Toxic Substances

Piney Point gypsum stacksThe staff of Suncoast Waterkeeper has a long history of opposition to the presence of toxic materials in our environment, and take every reasonable action needed to ensure the removal of toxic substances, inhibit the transport of such materials, and ensure the safety of their storage.

The Suncoast, at first glance, does not seem to have the industrial legacy one normally associates with PCBs, dioxins, furans and the like, but the toxic oil dispersant Corexit from the Deepwater Horizon BP spill is being found in Gulf caught fish, as are elevated levels of PAH (petroleum hydrocarbons) and mercury, which rains down on us from sources near and far, principally from the combustion of coal. Most of the coastal and upland waters of Florida are subject to health advisories cautioning women of child-bearing age and young children from eating many species of fish more than once a week. Some species should not be consumed at all.

For fish advisories that apply to your area, visit the Florida Department of Health's seafood consumption guide.

Because TMDLs (total maximum daily loads) set limits for pollutants entering the state’s waters, it is critical that TMDLs be established for all toxic pollutants, and enforced. Even mercury, of which less than 35% comes from local sources, can be brought to levels that are protective of human health through actions required to meet the state’s TMDLs. Suncoast Waterkeeper supports the establishment and enforcement of TMDLs. Not all harmful materials have established TMDLs, nor are all the waterways of Florida covered by TMDLs. Much work remains to be done.

Phosphate mining produces a highly-concentrated waste product called phosphogypsum, which is radioactive and cannot be disposed of in any normal ways. It is piled up in “gypsum stacks,” that cover as much as 600 acres and tower 200 feet above the surrounding landscape. The abandoned gypsum stacks at Piney Point, in Manatee County, are filled with water and threaten to collapse their retaining berms, and remain a standing threat to the health and safety of humans and the ecosystems of Tampa Bay and the area around Port Manatee.

Phosphate mining in Florida

Clay, filtered from the phosphate slurry, is also tainted by radioactive uranium and radium, which cannot be put back into the environment. The clay is poured into huge settling ponds on the mine sites, where up to 40% of the mine area is taken up by these radioactive settling ponds. When a mine is exhausted and the surface is “restored,” the radioactive material is left at the bottom of the ponds and covered over. These ponds are known to leak, and through lateral migration may be contaminating the region’s aquifers.

Port Manatee, the region’s rapidly expanding transportation hub on Tampa Bay near Piney Point is one of Florida’s largest ports and the region’s closest deepwater seaport to the Panama Canal. The port transports tons of hazardous wastes and is home to an expanding industrial complex. We must be vigilant in ensuring that the port operates and grown safely.

Another source of harmful chemicals arrives in stormwater runoff containing pesticides, herbicides and fertilizers from golf courses and lawns. The Clean Water Act specifies various types of intervention in the flow of stormwater runoff, but many outdated systems still exist.

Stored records

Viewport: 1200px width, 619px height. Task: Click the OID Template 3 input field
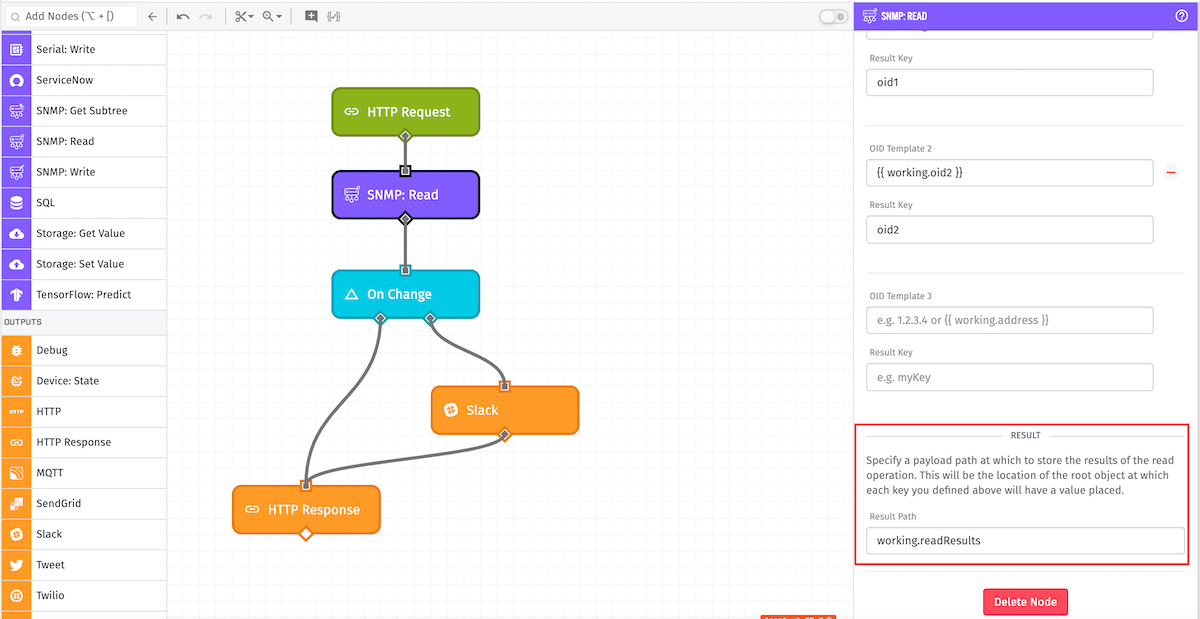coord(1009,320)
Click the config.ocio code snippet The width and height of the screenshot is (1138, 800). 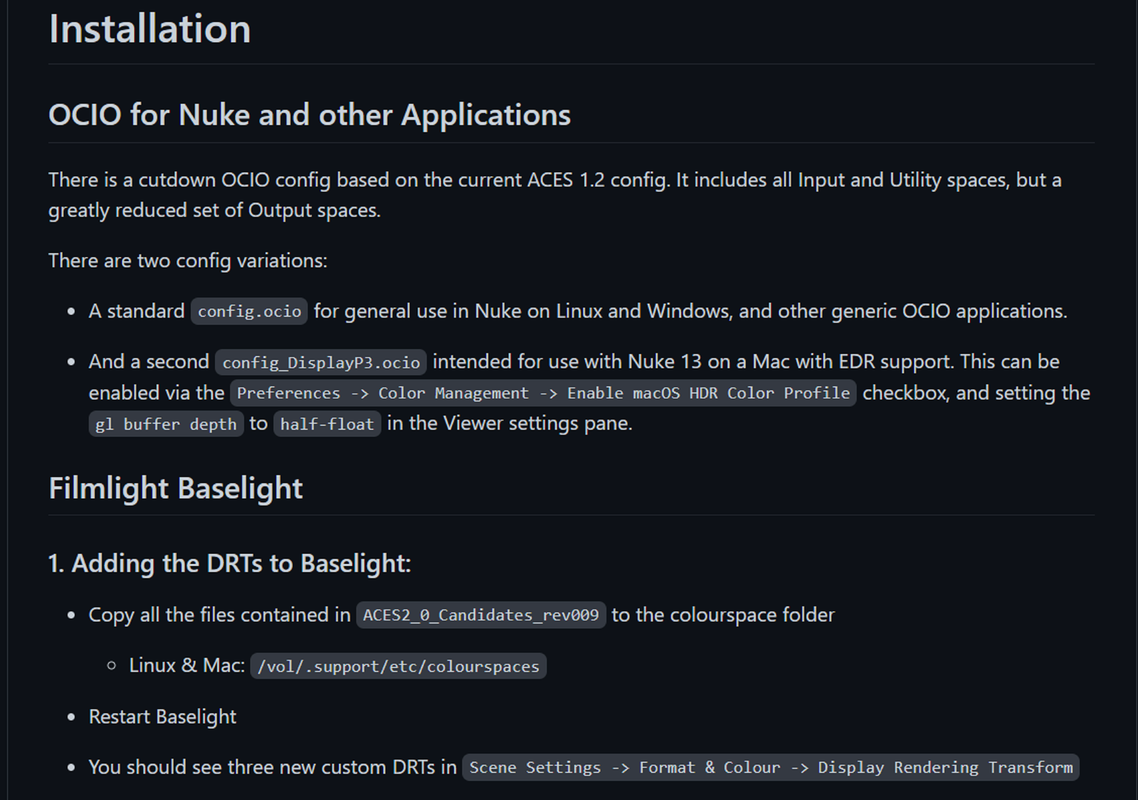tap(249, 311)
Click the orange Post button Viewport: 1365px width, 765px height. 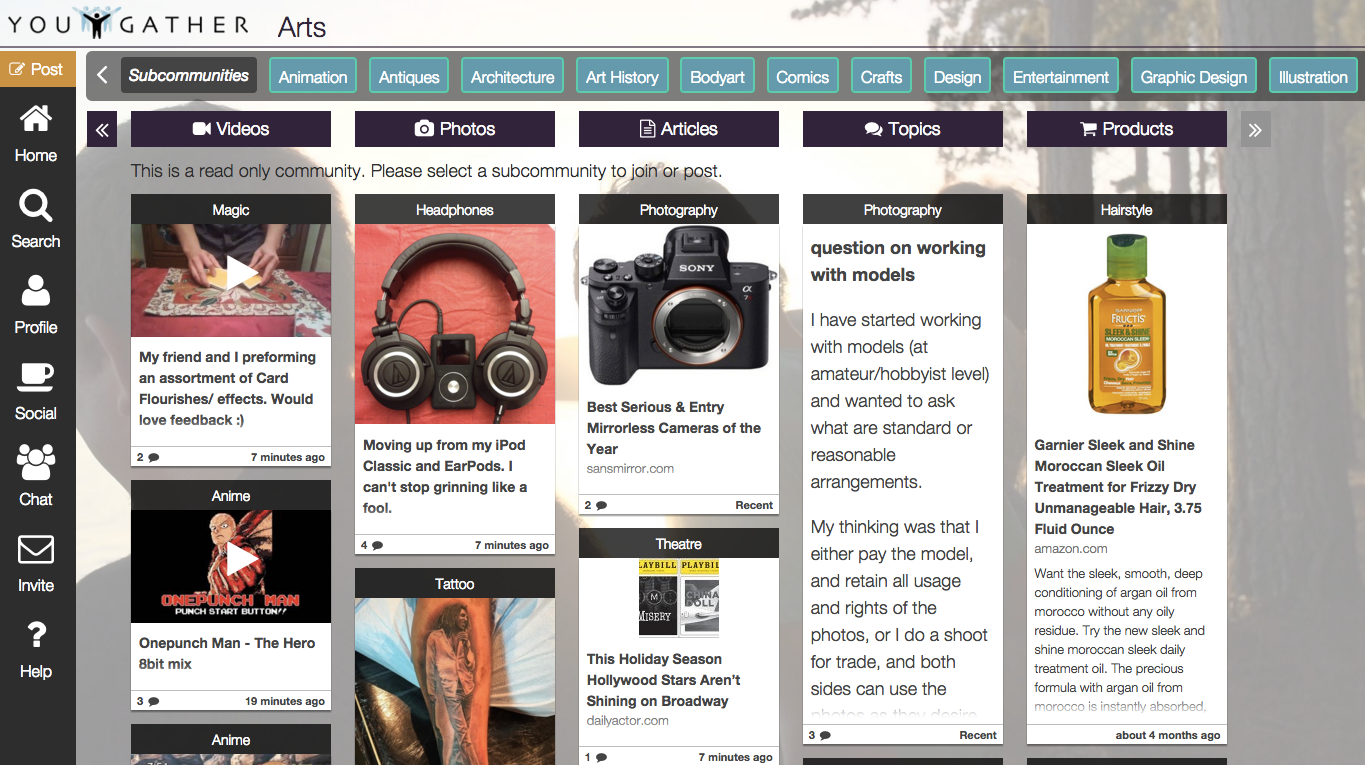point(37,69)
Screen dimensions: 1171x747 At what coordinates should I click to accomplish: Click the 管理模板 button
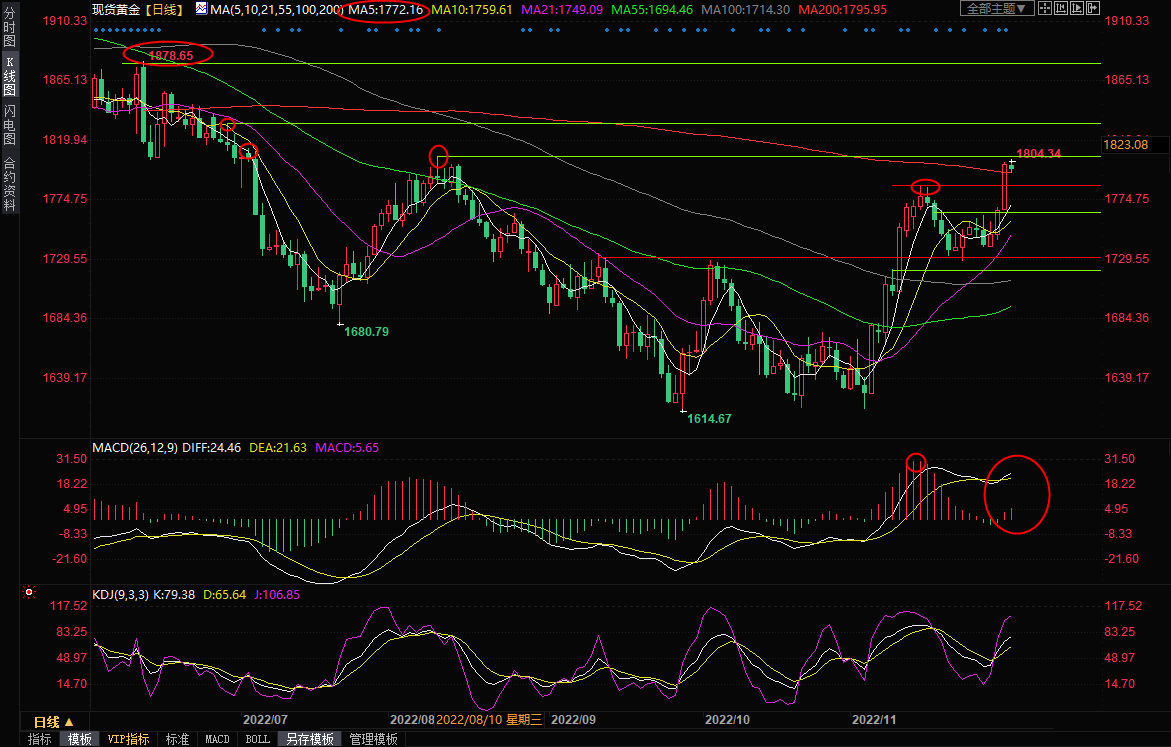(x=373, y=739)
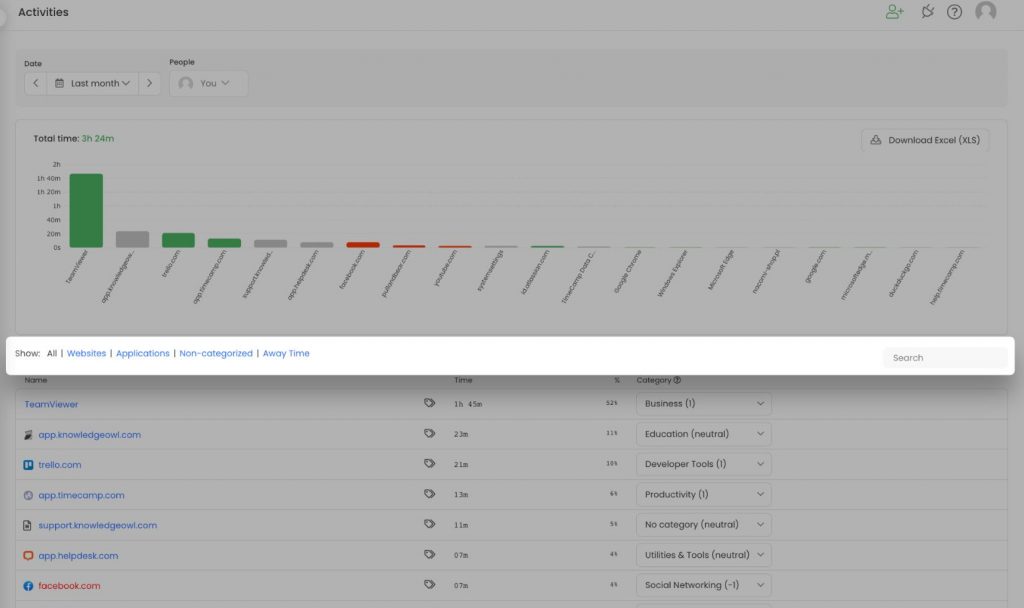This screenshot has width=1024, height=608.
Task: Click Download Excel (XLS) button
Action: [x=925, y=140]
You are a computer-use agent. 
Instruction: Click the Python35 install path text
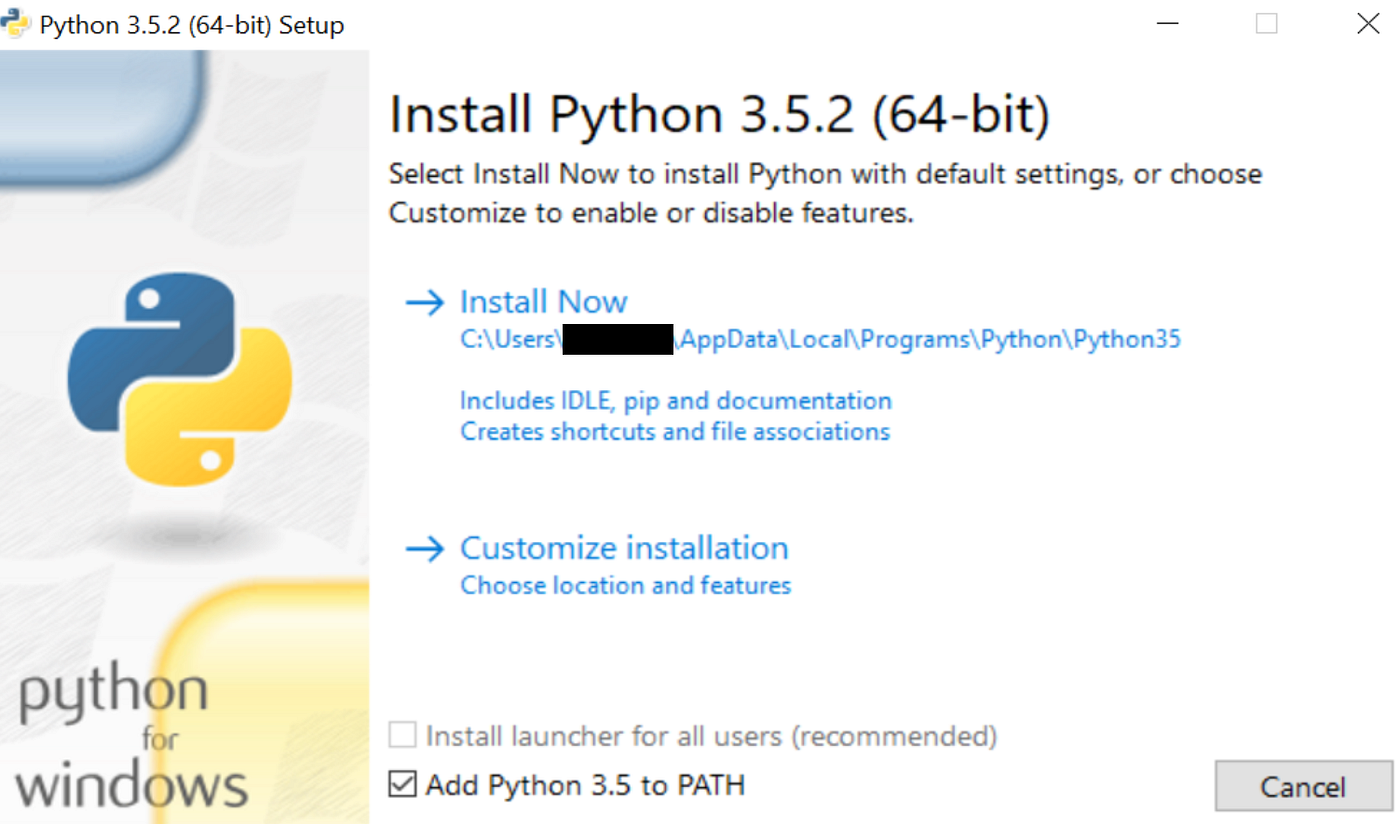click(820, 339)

Task to carry out
According to the text about toxic substances, which substances are being found in Gulf-caught fish? List every one it names. Rely only on the text about toxic substances, not on the stored records.

Answer box
- Corexit, the toxic oil dispersant from the Deepwater Horizon BP spill
- PAH (petroleum hydrocarbons), at elevated levels
- Mercury, at elevated levels